Use Azure AD Groups membership in Sentinel rules

Microsoft Sentinel custom analytics rules are amazingly simple yet powerful way to create security incidents based or events specific to your environment.

Microsoft provides good documentation and steps to Create custom analytics rules to detect threats

One of the use cases we have encountered is ability to monitor that changes and access to Azure resources are performed by expected groups of users.

Azure provides capabilities to log and monitor access easily (for example we can use AzureActivity and StorageBlobLogs tables in Azure Log Analytics). But cross-checking access against specific groups in Azure Active Directory requires additional steps as information about membership of Azure AD groups is not directly available in Log Analytics.
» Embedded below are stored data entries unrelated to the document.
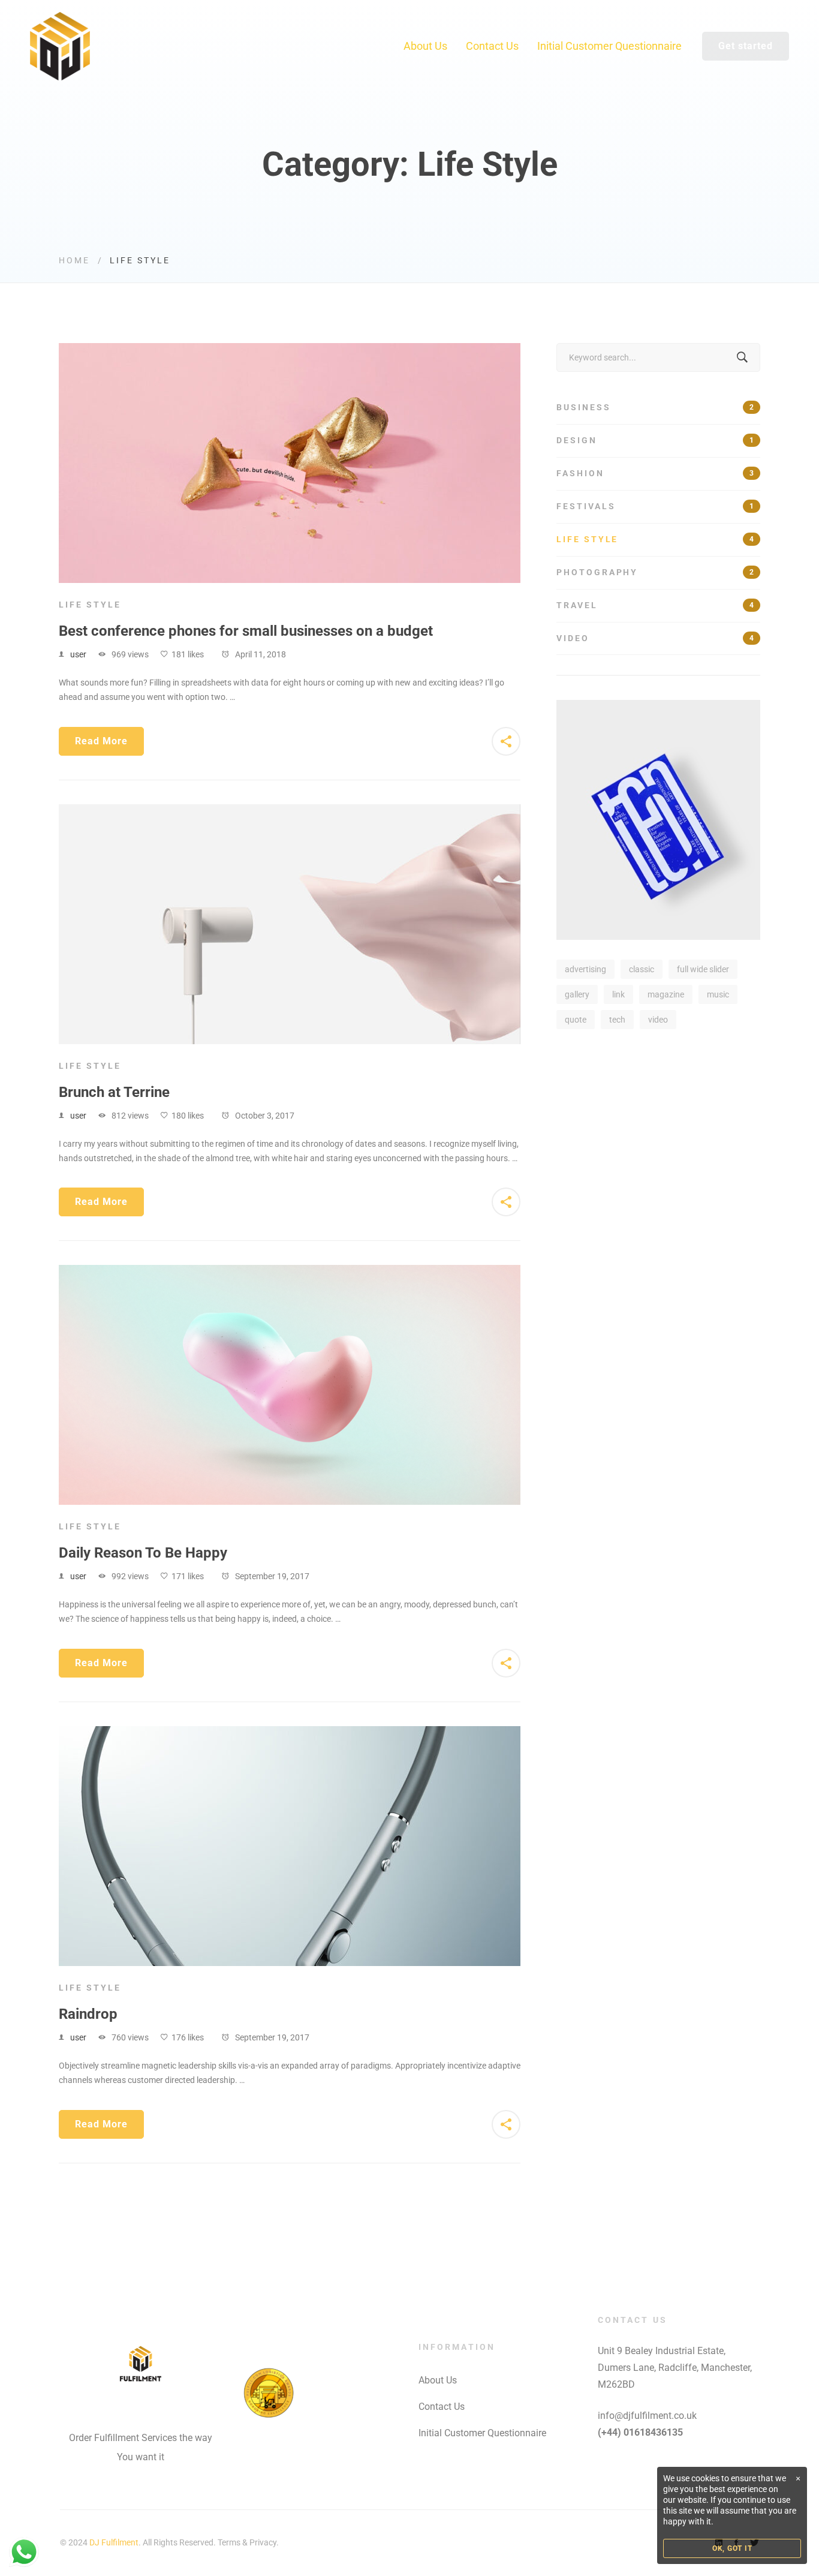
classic (641, 969)
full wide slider (703, 969)
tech (617, 1019)
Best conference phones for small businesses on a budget (246, 631)
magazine (666, 994)
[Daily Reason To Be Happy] (289, 1271)
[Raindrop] (289, 1733)
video (658, 1019)
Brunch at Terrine (114, 1092)
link (618, 994)
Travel (655, 605)
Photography (655, 572)
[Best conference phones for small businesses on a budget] (289, 349)
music (718, 994)
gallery (577, 994)
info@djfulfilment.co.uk (647, 2415)
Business (655, 407)
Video (655, 638)
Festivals (655, 506)
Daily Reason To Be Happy (143, 1552)
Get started (745, 46)
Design (655, 440)
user (78, 654)
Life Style (90, 604)
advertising (585, 969)
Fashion (655, 473)
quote (575, 1019)
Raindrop (88, 2014)
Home (74, 260)
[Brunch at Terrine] (289, 811)
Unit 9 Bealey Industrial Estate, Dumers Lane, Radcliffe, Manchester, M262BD (675, 2367)
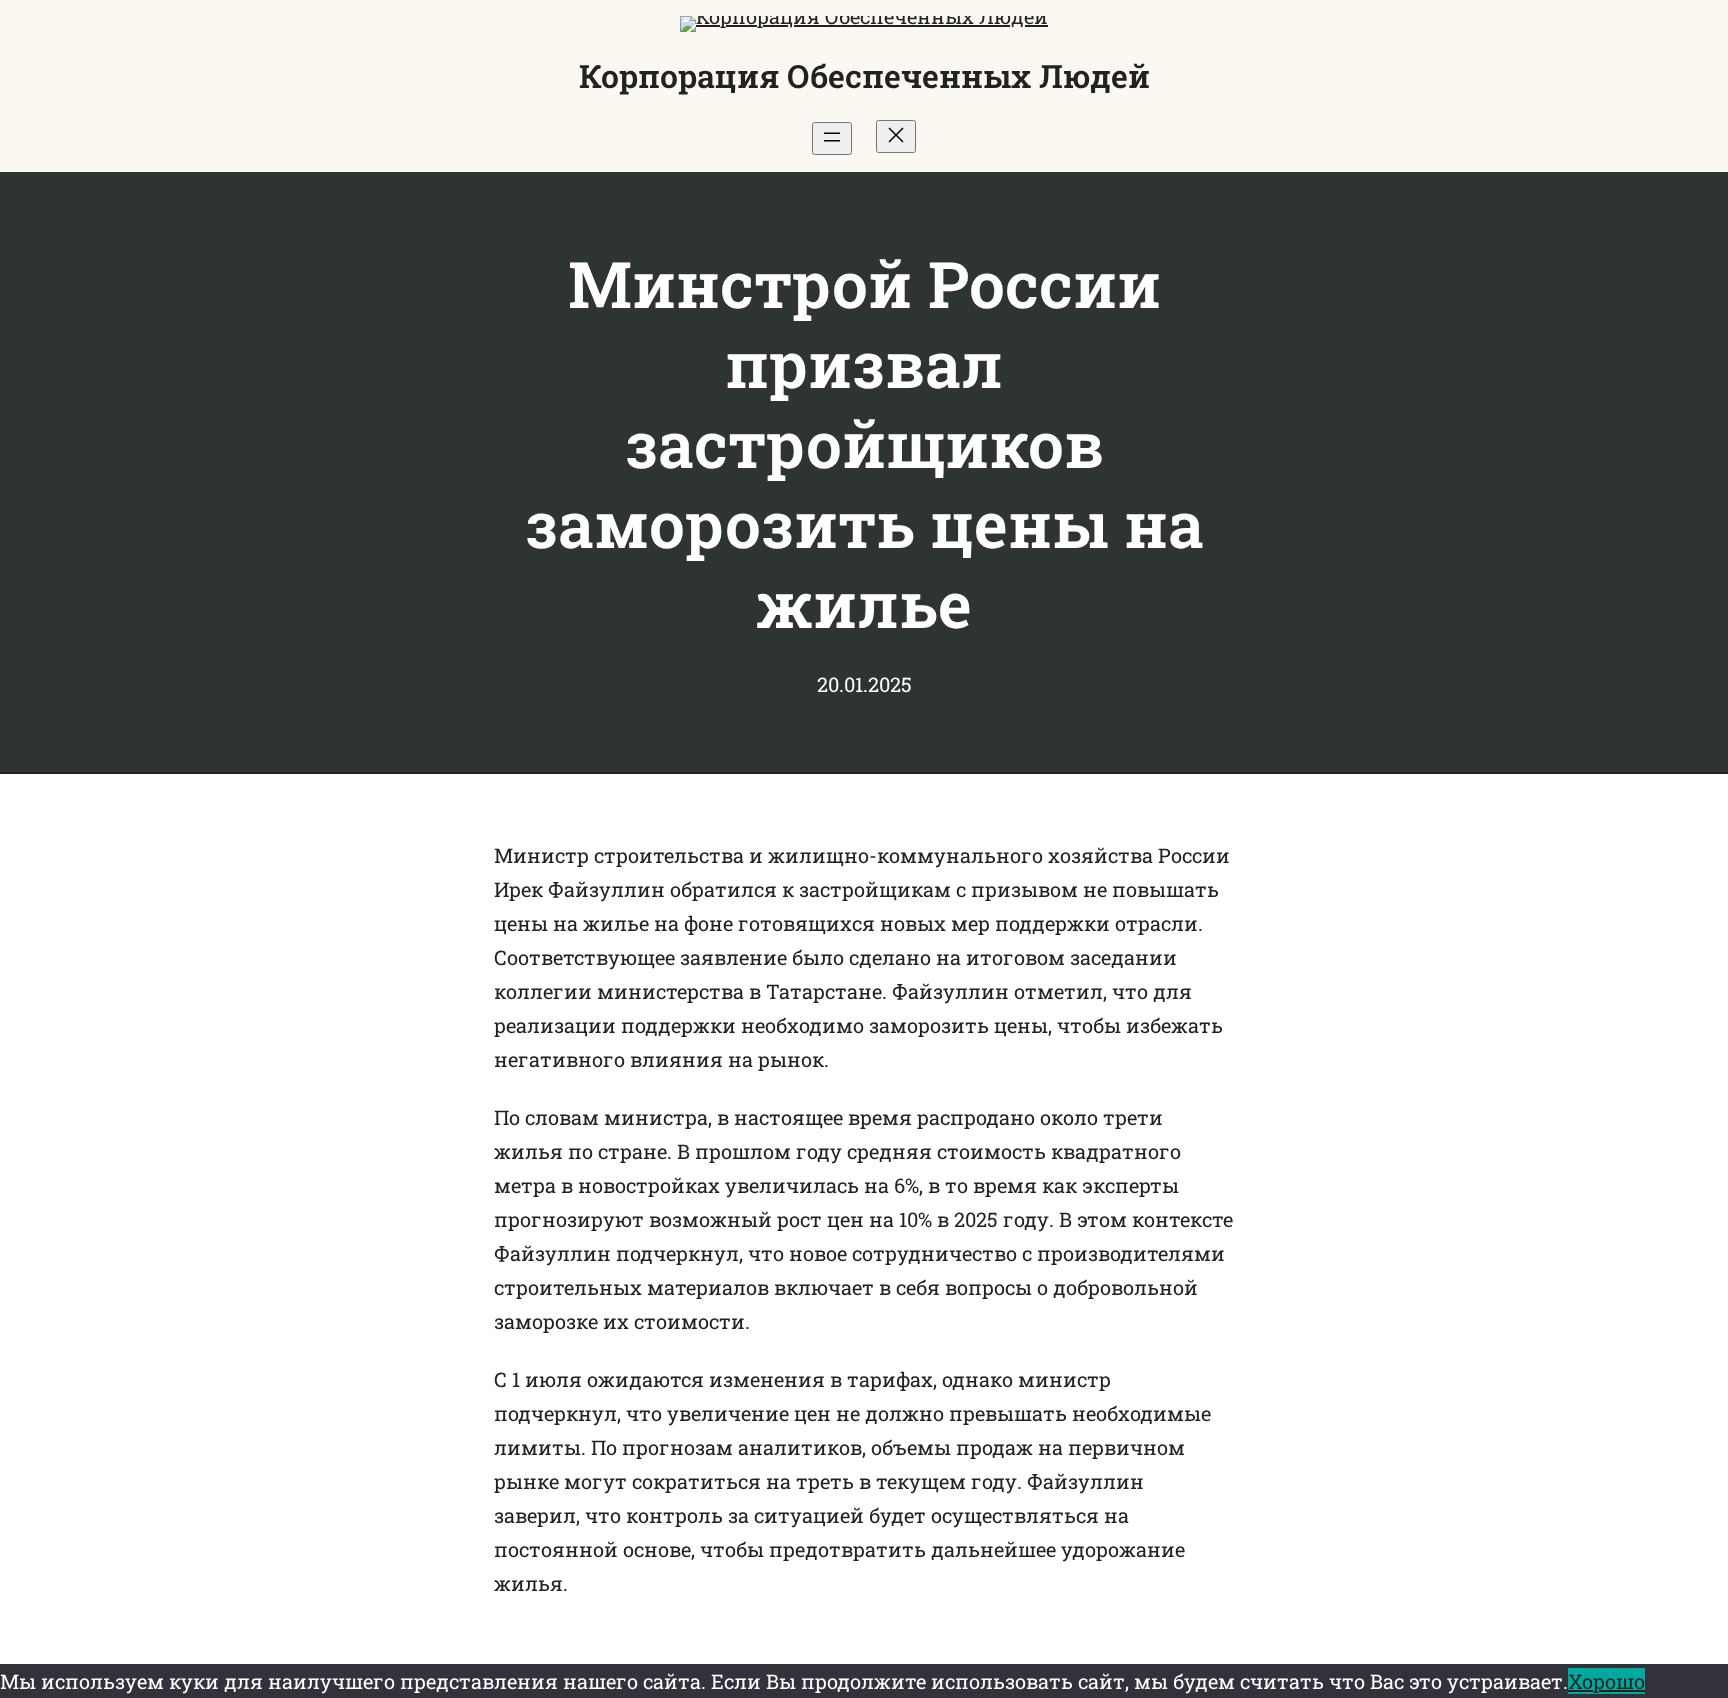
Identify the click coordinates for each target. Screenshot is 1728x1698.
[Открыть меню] (832, 138)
There are multiple ways to achieve this but for us the easiest to implement and maintain was to leverage Kusto "externaldata" operator.

To leverage "externaldata" for Azure AD group membership we created a SQL table with object IDs and names of groups that are authorized to access resources to be monitored. Then we created Azure function that on daily basis reads membership of those groups and logs it into a json file in Azure Storage account.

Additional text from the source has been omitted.